++++ Supplied material ++++

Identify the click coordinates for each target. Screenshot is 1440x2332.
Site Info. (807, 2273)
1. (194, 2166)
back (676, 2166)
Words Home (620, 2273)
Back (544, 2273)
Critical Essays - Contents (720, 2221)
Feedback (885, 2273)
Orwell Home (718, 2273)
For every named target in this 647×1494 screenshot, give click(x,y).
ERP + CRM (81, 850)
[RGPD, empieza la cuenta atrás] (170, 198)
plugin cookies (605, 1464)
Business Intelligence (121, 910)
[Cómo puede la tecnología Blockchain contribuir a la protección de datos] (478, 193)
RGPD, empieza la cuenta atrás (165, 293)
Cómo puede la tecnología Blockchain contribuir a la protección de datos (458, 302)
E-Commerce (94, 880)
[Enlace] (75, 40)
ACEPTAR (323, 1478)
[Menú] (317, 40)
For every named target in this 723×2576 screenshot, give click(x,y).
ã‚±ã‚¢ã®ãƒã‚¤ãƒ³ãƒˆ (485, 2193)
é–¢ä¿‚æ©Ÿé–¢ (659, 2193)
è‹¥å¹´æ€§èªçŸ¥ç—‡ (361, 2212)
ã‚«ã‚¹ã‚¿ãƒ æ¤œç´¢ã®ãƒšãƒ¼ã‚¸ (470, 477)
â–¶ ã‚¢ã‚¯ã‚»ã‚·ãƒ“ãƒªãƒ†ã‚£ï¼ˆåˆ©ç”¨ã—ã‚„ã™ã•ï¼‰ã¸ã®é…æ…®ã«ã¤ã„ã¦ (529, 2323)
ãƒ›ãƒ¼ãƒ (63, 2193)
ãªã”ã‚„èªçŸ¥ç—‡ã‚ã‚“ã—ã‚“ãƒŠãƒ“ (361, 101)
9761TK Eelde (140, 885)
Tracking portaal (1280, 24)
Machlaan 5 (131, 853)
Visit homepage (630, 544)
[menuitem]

++++

Copy out every line between the one holding "For every named target in this 647×1494" and the one holding "RGPD, empieza la cuenta atrás (165, 293)", inclusive, with the request line included and its numbers unchanged. Scale each coordinate in the answers by 1.75 and round to whole numbers, with halves rounding up.

For every named target in this 647×1494 screenshot, give click(x,y).
ERP + CRM (142, 1488)
[RGPD, empieza la cuenta atrás] (298, 347)
plugin cookies (1059, 2562)
Business Intelligence (212, 1593)
[Cómo puede la tecnología Blockchain contribuir a la protección de datos] (837, 338)
RGPD, empieza la cuenta atrás (289, 513)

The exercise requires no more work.